Здравствуйте! Уважаемые врачи, не подскажете ли мне, какими упражнениями можно помочь позвоночнику правильно формироваться в направлении увеличения роста? Мне 18 лет, через 3 месяца будет 19. 

Я делаю 80 подтягиваний с гирей 16 кг в день, а также висы по 20 минут в день. Стараюсь вести правильный образ жизни и закаливаюсь перед сном, ем много гречки. 
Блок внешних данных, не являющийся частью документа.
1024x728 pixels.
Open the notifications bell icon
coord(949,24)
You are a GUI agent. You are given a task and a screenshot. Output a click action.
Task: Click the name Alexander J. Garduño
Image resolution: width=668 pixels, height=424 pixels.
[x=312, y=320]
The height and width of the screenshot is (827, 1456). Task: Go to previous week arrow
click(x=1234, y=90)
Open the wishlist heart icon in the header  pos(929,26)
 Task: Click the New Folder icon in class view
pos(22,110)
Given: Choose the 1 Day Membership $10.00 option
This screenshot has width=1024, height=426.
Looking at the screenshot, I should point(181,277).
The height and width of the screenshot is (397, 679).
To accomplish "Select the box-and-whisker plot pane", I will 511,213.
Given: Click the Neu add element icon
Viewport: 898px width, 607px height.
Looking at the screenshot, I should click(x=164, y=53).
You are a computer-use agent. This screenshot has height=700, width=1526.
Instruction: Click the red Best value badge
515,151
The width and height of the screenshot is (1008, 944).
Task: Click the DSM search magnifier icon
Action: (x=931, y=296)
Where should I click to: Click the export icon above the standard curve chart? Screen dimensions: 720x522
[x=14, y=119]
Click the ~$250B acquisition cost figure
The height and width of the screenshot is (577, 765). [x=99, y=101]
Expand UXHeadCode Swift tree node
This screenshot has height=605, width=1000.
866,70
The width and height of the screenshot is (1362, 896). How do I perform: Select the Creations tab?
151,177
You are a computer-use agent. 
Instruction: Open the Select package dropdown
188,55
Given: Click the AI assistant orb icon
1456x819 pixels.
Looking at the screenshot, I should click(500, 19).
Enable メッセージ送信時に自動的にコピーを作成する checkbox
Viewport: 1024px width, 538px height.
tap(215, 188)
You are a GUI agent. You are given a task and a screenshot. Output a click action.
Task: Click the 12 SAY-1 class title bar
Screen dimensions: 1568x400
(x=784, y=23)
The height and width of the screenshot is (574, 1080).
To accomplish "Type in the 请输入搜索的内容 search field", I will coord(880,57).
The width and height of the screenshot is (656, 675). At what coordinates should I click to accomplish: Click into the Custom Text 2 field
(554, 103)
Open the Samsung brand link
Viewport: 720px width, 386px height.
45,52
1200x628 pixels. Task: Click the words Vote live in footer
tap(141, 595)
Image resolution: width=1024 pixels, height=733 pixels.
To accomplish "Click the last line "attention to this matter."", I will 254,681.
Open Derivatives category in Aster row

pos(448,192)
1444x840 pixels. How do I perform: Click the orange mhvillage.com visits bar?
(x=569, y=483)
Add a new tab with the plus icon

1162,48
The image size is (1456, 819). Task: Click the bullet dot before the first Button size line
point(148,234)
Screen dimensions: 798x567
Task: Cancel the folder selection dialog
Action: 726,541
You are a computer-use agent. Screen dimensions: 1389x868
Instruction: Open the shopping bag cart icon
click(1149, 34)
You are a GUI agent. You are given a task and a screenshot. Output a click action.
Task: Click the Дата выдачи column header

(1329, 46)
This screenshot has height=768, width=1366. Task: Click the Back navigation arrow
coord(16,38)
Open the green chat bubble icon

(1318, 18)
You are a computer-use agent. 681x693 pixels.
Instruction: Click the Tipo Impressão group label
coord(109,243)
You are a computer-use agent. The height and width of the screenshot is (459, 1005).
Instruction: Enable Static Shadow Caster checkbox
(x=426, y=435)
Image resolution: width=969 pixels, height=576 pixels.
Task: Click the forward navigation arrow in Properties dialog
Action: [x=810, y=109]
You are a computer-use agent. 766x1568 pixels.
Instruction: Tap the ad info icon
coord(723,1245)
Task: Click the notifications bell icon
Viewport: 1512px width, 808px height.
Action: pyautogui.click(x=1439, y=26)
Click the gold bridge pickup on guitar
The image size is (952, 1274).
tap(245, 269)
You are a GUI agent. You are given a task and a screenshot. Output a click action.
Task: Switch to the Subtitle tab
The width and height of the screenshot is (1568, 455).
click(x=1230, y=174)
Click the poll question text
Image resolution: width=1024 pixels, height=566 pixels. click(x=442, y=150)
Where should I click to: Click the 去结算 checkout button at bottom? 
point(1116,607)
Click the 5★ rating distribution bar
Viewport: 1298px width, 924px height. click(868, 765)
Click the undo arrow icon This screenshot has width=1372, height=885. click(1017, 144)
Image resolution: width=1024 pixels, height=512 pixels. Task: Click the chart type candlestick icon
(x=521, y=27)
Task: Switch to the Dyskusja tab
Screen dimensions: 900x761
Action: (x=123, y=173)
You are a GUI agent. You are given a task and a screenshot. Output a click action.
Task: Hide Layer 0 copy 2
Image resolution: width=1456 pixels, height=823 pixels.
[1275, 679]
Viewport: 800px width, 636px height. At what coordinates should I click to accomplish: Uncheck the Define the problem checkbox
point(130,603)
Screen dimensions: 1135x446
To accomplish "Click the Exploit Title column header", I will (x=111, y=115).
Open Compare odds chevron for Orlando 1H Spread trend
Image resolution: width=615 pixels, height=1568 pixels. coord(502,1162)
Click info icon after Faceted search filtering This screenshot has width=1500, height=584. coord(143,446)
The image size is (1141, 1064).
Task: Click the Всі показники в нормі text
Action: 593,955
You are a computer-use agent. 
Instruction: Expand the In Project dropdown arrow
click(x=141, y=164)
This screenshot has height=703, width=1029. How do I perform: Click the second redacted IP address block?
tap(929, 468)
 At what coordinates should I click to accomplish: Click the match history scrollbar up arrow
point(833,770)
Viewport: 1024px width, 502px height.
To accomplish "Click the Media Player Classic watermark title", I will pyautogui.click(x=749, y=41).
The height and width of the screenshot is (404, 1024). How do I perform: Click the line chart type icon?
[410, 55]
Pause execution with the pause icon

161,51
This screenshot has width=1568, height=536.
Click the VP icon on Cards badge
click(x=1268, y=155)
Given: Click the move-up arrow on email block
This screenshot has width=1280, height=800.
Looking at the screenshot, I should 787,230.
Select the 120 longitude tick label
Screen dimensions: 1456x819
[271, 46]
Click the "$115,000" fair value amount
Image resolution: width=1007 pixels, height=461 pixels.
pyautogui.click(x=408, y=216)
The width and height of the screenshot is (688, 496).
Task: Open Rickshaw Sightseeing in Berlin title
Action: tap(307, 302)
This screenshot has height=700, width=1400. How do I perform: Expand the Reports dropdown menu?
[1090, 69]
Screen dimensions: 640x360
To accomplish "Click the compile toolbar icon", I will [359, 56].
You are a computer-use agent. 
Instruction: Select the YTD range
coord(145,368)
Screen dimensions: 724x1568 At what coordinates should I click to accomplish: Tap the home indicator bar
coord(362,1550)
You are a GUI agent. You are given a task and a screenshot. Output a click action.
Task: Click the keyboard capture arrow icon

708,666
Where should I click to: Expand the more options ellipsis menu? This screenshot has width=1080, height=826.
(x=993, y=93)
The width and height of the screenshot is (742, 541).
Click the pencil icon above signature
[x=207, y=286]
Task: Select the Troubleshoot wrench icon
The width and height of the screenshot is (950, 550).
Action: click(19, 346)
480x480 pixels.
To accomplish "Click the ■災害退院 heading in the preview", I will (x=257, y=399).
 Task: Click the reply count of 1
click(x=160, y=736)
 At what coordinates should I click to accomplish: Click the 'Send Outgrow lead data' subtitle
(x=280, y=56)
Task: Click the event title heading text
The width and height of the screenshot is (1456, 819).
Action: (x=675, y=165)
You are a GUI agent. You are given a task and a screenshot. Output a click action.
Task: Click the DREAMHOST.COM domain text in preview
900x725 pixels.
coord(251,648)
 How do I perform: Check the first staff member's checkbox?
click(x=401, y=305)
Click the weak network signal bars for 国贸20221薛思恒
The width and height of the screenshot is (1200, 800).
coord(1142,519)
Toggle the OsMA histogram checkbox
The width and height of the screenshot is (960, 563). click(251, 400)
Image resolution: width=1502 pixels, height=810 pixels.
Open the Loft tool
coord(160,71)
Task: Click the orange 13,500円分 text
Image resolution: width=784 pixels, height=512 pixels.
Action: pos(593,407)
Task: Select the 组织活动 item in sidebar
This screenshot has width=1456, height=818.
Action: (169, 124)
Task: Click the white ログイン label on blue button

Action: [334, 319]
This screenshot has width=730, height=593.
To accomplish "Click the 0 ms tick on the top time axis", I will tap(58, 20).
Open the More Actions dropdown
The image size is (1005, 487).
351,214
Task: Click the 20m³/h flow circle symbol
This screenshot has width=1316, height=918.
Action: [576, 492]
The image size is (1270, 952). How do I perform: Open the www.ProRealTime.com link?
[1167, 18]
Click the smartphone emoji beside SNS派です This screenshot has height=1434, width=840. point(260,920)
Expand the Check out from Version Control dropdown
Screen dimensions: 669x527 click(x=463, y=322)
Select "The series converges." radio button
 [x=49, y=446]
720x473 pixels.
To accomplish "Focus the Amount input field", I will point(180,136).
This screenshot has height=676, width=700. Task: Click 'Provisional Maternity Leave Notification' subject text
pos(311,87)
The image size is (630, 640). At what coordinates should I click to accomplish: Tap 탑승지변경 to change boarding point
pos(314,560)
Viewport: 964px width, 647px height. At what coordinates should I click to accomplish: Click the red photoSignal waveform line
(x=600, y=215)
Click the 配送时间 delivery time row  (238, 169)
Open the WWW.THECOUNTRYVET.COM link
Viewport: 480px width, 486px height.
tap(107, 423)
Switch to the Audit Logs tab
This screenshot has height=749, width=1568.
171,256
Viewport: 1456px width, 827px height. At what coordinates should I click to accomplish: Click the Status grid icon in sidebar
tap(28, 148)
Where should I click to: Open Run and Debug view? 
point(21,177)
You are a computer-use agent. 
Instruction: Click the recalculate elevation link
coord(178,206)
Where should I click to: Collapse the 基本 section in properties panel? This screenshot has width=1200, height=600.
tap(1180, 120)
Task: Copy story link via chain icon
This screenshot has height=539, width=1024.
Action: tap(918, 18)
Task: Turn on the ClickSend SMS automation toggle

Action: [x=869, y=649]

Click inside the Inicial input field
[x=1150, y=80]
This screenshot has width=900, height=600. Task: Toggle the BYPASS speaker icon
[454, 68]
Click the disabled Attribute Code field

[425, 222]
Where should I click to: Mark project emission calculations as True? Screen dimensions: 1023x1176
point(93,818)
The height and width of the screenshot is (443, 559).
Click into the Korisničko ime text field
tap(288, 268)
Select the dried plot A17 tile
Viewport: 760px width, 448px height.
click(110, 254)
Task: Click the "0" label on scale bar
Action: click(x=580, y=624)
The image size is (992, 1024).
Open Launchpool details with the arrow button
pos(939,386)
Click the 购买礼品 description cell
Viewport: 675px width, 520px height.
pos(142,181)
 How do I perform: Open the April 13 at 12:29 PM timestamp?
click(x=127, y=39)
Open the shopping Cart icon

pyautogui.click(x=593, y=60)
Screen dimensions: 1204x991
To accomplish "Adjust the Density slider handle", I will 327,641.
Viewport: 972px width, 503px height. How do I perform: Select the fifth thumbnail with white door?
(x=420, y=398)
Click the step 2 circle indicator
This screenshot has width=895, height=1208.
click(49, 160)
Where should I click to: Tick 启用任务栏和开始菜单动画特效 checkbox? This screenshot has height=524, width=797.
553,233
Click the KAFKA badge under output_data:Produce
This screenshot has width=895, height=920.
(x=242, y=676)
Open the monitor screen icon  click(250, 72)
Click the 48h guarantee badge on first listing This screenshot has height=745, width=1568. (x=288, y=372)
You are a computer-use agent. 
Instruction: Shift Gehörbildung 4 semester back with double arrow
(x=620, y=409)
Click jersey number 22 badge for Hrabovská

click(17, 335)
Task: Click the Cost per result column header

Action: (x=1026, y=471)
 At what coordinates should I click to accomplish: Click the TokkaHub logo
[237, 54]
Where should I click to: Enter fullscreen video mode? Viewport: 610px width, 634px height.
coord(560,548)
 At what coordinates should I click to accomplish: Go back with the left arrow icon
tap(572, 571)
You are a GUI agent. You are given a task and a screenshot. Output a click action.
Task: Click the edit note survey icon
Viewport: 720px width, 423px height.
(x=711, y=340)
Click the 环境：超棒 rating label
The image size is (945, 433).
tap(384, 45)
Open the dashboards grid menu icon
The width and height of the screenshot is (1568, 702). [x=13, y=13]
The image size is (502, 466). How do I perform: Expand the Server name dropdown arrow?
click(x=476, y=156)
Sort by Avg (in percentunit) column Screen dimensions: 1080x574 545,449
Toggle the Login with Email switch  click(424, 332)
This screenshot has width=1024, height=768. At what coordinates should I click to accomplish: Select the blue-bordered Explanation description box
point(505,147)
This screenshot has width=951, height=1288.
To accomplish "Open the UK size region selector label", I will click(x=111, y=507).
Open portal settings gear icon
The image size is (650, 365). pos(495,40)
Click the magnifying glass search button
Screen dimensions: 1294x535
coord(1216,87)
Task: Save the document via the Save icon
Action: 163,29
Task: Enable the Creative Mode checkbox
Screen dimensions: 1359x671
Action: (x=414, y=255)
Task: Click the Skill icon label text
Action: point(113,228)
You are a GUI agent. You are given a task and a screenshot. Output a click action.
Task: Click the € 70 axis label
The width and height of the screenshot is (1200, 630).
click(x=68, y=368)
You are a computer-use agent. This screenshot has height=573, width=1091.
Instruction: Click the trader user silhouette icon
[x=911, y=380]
Также имею сколиоз 1 степени. Рост утром в районе 178-179, мне надо еще как минимум 4 см. Скажите, пожалуйста, помогут ли мне эти подтягивания для увеличения роста? Какие упражнения вы можете посоветовать для РЕАЛЬНОГО результата (быть может не столь быстрого)? Буду благодарен за советы.


----------



## Доктор Ступин (19 Апр 2007)

*как подрасти в 18 лет?*

К эндокринологу. Они делают снимки зон роста на костях и если они не закрылись, то вы добьётесь увеличения роста.
Если заросли, то будут колебания в 3-4 см в день.
А так рост прекрасный. Всё равно к старости потеряете 10 см, а вот если будете так постоянно заниматься, то меньше.
Поэтому заниматься надо в любом случае.


----------



## Helen (20 Апр 2007)

*как подрасти в 18 лет?*

Имеются литературные сведения, что хорошее питание (полноценное, комплексное), занятия спортом (плавание), способствуют формировнию более высокого роста (конечно, если зоны роста еще открыты, думаю, еще есть запас пару лет). Так что Вы на правильном пути.


----------



## Mihail (20 Апр 2007)

*как подрасти в 18 лет?*

А если я выложу здесь рентгеновские снимки своего позвоночника, то вы смогли бы по ним сказать мне об открытости моих зон? Или об этом можно судить исключительно по снимкам кистей рук? Знаете ли вы, зоны роста на позвоночнике закрываются позже других или как обычно? Ведь где-то неподалеку я читал мнение врачей, что формирование позвоночника происходит до 20-22 лет. Значит, все-таки, шансы у меня еще неплохие?


----------



## Ирина Игоревна (20 Апр 2007)

*как подрасти в 18 лет?*

да, по "рукам". да, шансы неплохие. главное надеяться и верить.


----------